Николай Рерих - Листы дневника. Том 1
Возьмем ли мы образование многих Обществ, которые захотели принять мое имя, новость ли это? Уже давно в России существовали кружки Рериха, и все время нам приходится совершенно неожиданно наталкиваться на существование подобных кружков, даже совершенно нам неведомых. Уже пятнадцать лет тому назад Леонид Андреев писал о "Державе Рериха", а Балтрушайтис о "Чаше Грааля" и Бенуа о "Барсовых прыжках успехов". Все такие заявления не вызывали никаких писем в редакцию и никаких явных злобствований. Наоборот, список друзей прекраснейших и действительных представителей искусства и науки, являющих собою истинный критерий, постоянно возрастал и продолжает расти, не устрашенный ни "шарлатанством", ни "божественностью".
Наконец, когда из темных намерений, из вымогательства известная темная личность почтила меня большою статьею под названием "Шарлатана"[50], то в самом содержании статьи он привел столько раздутой лжи якобы о торжественных моих всемирных шествиях, что в самых дружественных статьях не было сказано столько величия и мощи, сколько приписал язык злобы, и автор статьи сам не заметил, что содержание статьи опровергло его же название.
Спрашивается, что же делается мною такого дурного, что бы могло возбудить чье-то негодование, если только это не есть выражение мелкой зависти или злобы?
Гималайский Институт Научных Исследований — неужели это дурно или сверхъестественно? Или моя забота о собирании отделов искусства кому-то не дает спать? Или кажется "божественным", что мое двадцатипятилетие праздновалось в России, а сорокалетие деятельности в Америке, когда пришло десять тысяч друзей? Все мои призывы к охранению сокровищ искусств и науки — разве это противоестественно? Писание картин, сам смысл которых, казалось бы, должен был вызывать добрые мысли, неужели и это противоестественно? Руководство школою с желанием дать хорошее художественное образование массам, неужели и это или "шарлатанство" или "божественность"? Поднесение мне особой медали, выбитой в Бельгии — но ведь не я же сам ее себе поднес? Почетный Легион — но ведь многотомны списки носителей этого ордена? Звезда Св. Саввы, или Северная Звезда Командора — но, вероятно, шведский король был бы очень изумлен, узнав от шептунов, что он дал мне ее не за художество, но наградил бога или шарлатана? Французские ученые и художественные Общества, Югославская Академия, Археологический Институт Америки и другие учреждения во многих странах — неужели они давали свои отличия не за факты, им вполне известные, но за божественность или за шарлатанство? Или кого-то тревожит имя на здании? Но тогда его бедному созданию придется много тревожиться и при имени Родена и Моро, и Мане, и Мареса, и Торвальдсена.
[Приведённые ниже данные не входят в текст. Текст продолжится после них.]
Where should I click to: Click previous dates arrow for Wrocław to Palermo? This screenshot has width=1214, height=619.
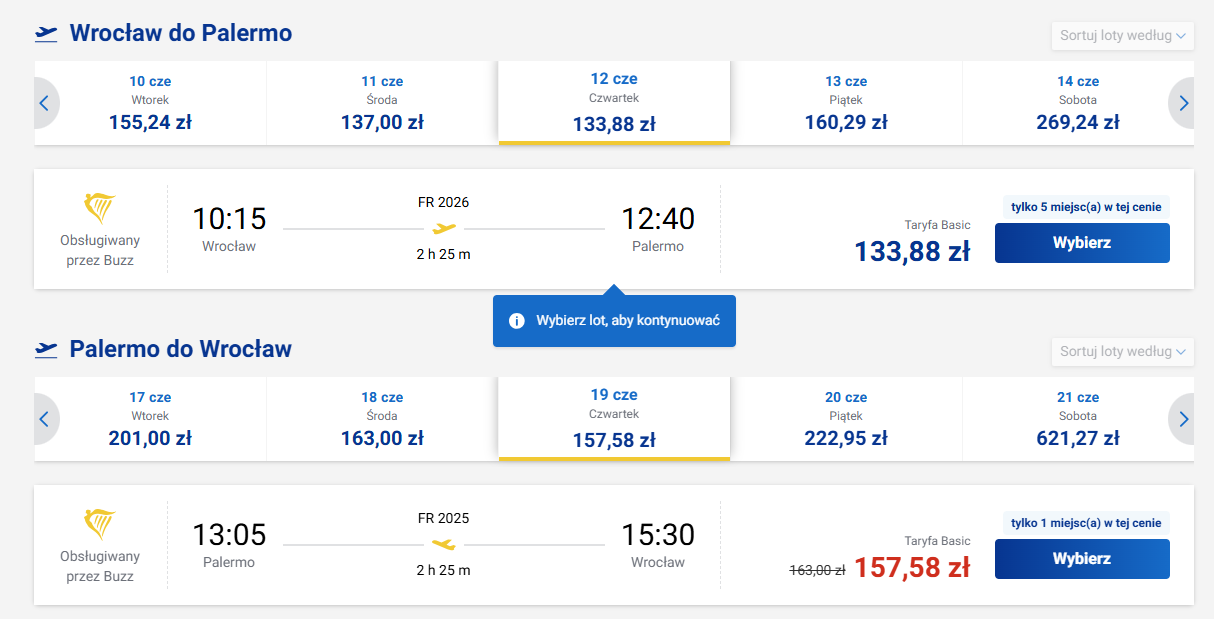44,102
Или, может быть, темненькое сознание обеспокоено, что я еще не умер, но ведь неоднократно газеты хоронили меня в разных странах. Жалкие сознания шептали, что я не мог написать все мои картины, именно потому, что этот оппонент и не мог бы сам написать столько картин. Шептали, что я вовсе не Рерих.
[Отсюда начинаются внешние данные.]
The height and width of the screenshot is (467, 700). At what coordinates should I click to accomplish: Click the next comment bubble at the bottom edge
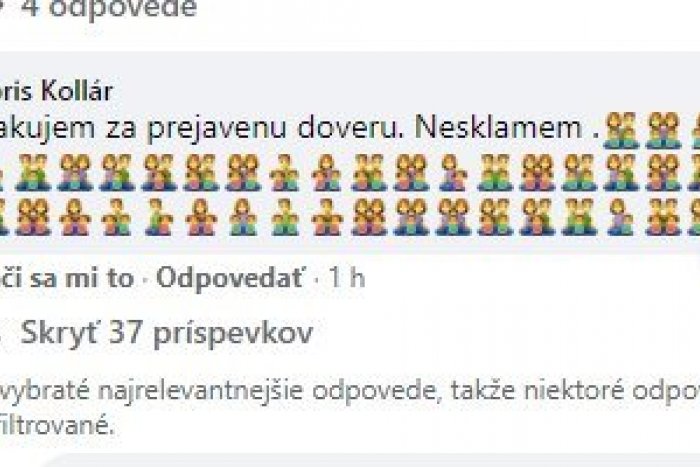(x=371, y=461)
Конечно, все эти скудные и не отвечающие истине суждения нам любопытны лишь со стороны психологической. Подсказаны ли они яростью шовинизма или тупостью провинциализма, или же тою мрачною злобою, которая восстает против всего, где повторено слово Культура? Тьмы много в нашем мире; судороги этой тьмы угрожают через всю инертность массы, через все предательство, для которых каждый факт стремления к строительству кажется чем-то сверхъестественным, нарушающим их кладбищенский покой.
Во многих моих писаниях, отдавая должное восхищение художникам, я указывал на отсутствие шовинизма, который был бы совершенно не к лицу стране, вместившей все нации мира. Клеймо шовинизма является лишь доказательством невежества. Плачевно было бы приписать произнесенные кем-то нелепости провинциализму, ибо что же может быть ничтожнее и смешнее ограниченности и старомодности такого сознания!
Предположим, что это злоба невежества — оно будет более существенно, нежели другие два предположения о шовинизме и провинциализме. Конечно, злоба тьмы ради своего существования должна преследовать все устремленное ко благу. Но не забудем, что именно столкновение света и тьмы создает строительство, к которому ничто не может воспрепятствовать устремляться тем, сознание которых зовет их к неотложным заданиям Культуры. Будем всегда основываться на фактах, на действительности, которых так боится тьма, но которые для нас всегда и во всем будут единственною основою.
13 Ноября 1931 г.
Публикуется впервые
Роскошь
"Сказано — роскошь должна покинуть человечество. Недаром сами люди так обособили это понятие. Ничем не заменить его. Роскошь — ни красота, ни духовность, ни совершенствование, ни созидание, ни благо, ни сострадание — никакое доброе понятие не может заменить ее. Роскошь есть разрушение средств и возможностей. Роскошь есть разложение, ибо все построение вне ритма будет лишь разложением. Можно достаточно видеть, что роскошь мирская уже потрясена, но нужно найти согласованное сотрудничество, чтобы излечить заразу роскоши. Самость будет возражать, что роскошь есть заслуженное изобилие. Также скажут, что роскошь царственна. Будет это клевета. Роскошь была признаком упадка и затемнения духа. Цепи роскоши самые ужасные и для Тонкого Мира. Там нужно продвижение и постоянное совершенствование мысли. Явление загромождения не приведет к следующим Вратам".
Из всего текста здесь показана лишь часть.